Sonya came to pick Raelyn up yesterday and I've been having some much needed me time with everything that's happened between Wardell and I. I made myself a mocktail and went to my drawing room. The room was pure white with all my old and new paintings scattered around it. There was a couch against one of the walls with an old office chair beside it. The room was lazily decorated because I didn't want to risk getting paint on the furniture. I always keep this room locked because I don't want anyone seeing my paintings. It's like giving them free entry into my thoughts and shit. I still don't know how Wardell got in here, though.

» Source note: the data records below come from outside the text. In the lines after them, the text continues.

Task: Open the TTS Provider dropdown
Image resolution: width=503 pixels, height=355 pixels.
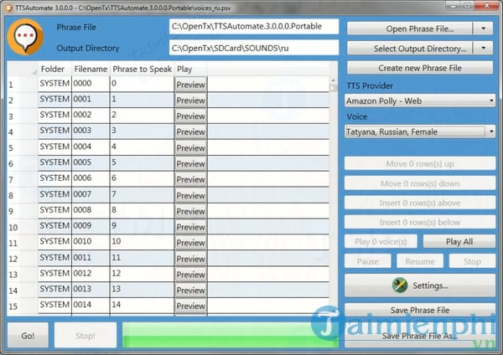Action: 420,101
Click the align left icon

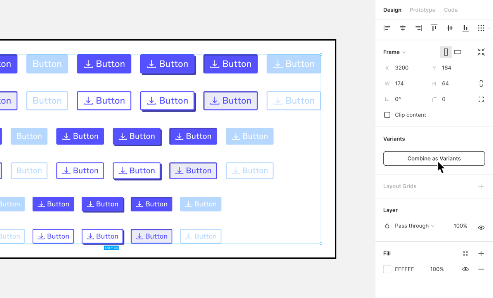[387, 28]
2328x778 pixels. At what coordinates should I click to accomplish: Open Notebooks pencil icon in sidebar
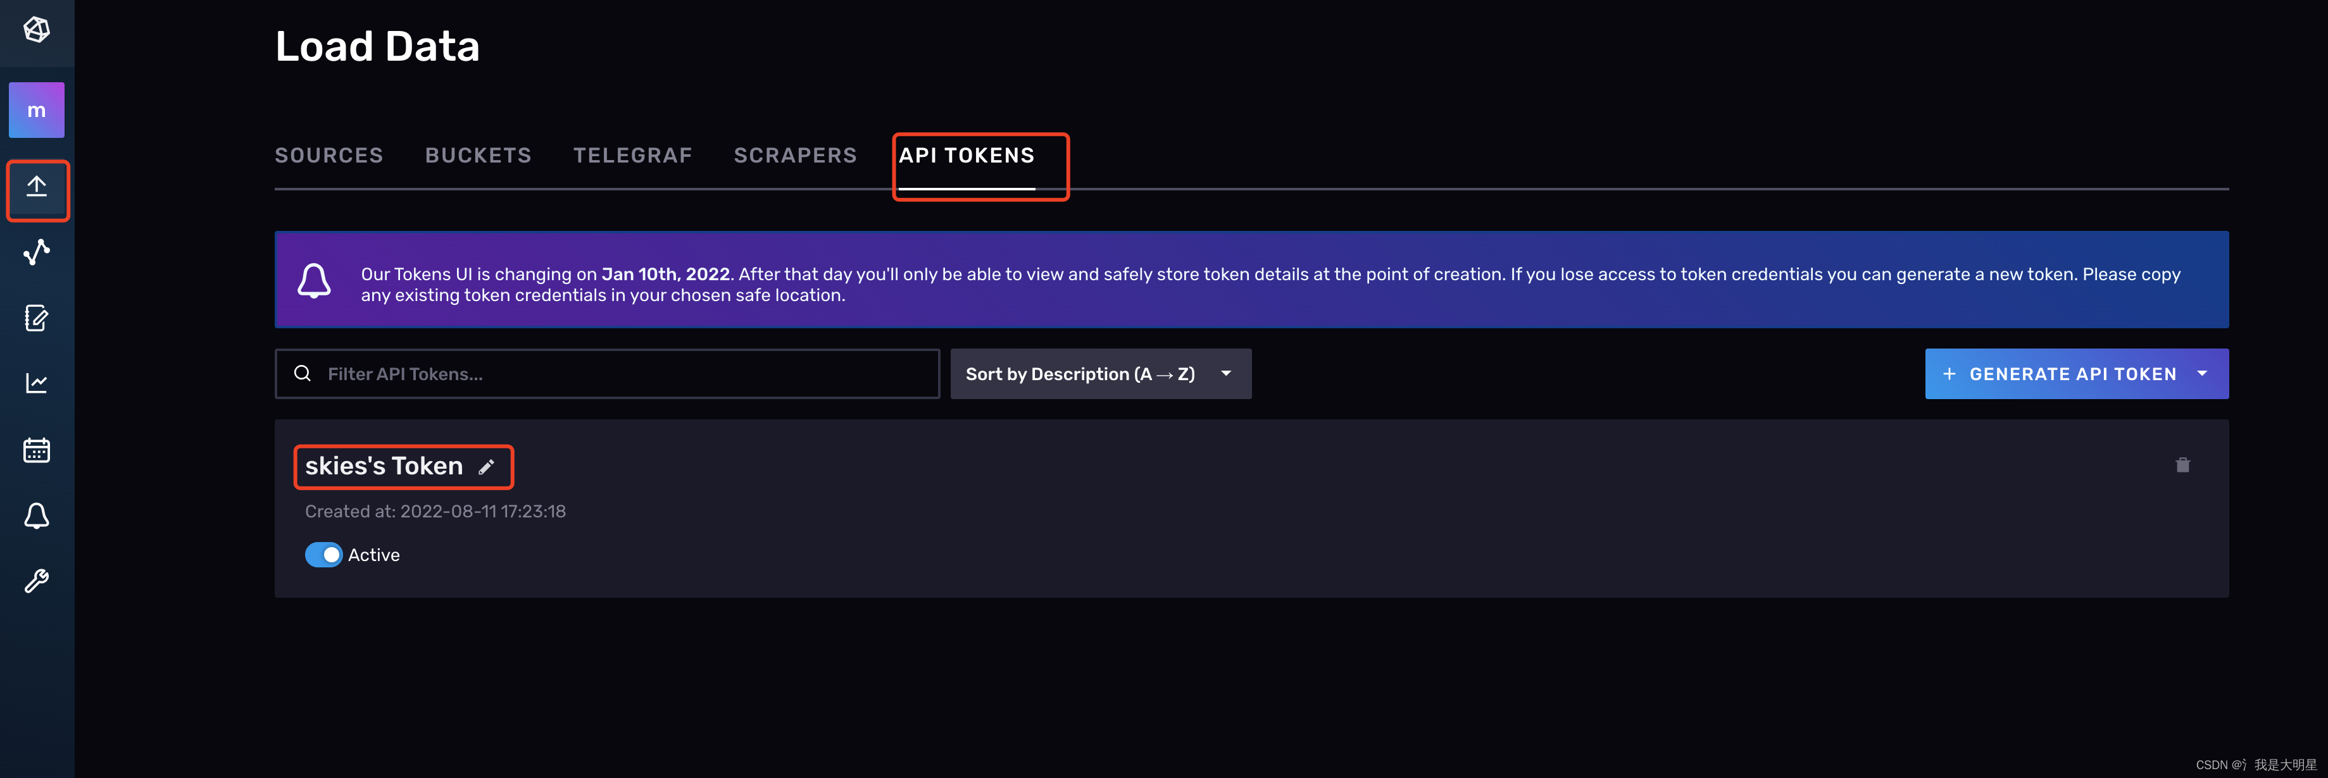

After sitting my drink down on the coffee table, I decided to light up the blunt I was smoking last night. It's been 5 whole years since I last smoked anyway and I was definitely in a great vibe. I opened some black paint and grabbed a small brush and started getting into a rhythm, letting go of each emotion I was feeling. I didn't even want to think about my situation or how dumb I looked feening over a taken man. Again. I'm always putting myself in the most awkward situations bro.

I started seeing my piece come together nicely before I heard a knock at my door. I rolled my eyes before slowly walking down the stairs. I swung the door open and saw Ayesha on the other side. "Hey, Ish. What are you doing here?" I stepped aside and let her in.

"I just came over to check on you." She replies, looking concerned. Here we go. "Are you?"

"Yeah, I'm good." I lied. Partially.

"So you haven't been painting." She pointed to my stained hands.

"Alright fine." I shrugged. I offered Ayesha a glass of wine but she kindly declined. I then asked her to come back upstairs with me. Besides Wardell, she's the only who's seen my paintings.

"This is really... deep." Ayesha eyes gaze over the painting, analysing it.

"It is." I say, pulling out the chair for her.

"I'm assuming this has something to do with you and Steph?" Ayesha asks.

I shook my head slightly to stop myself from crying. "Yeah, it just symbolises how I feel him slipping more and more away from me. At some point, we were so in tune with each other. It felt like I couldn't breathe without him. Friends for not. Now, it's all different. Like there's a disconnect."

Ayesha nods, letting me vent.

"I don't feel that spark anymore. I know I love him but I don't feel in love with him anymore which is weird. When I was with Wesley, I always thought about him. Even with Klay, I was always drawn to Wardell. But since he's been with Kiana, all that has changed. It's like he won't allow himself to be that way with me anymore. I mean, I understand why-" I stopped when I felt myself rambling. "Sorry."

Ayesha chuckled before responding. "It's okay."

"This isn't weird for you?" I asked. I mean, she was married to the man for over a decade. It must be hard listening to me talk about him like this.

"No, I'm so over that now." Ayesha says honestly. I could tell she was being sincere. "And besides, we're friends now. I want to know how you're feeling."

I nodded, realising something. "I never apologised to you."

"Apologise to me? For what?" She looked at me all confused.

"For what Wardell and I did to you. He was your husband, he was supposed to be loyal to you but I also played a huge part in that. The sneaking around and the lies, you didn't deserve that. Seeing how close we are now, it makes me regret how I went about everything. We could've been really good friends back then. I know there's nothing I can say to make it better now but I truly am sorry. Please know that."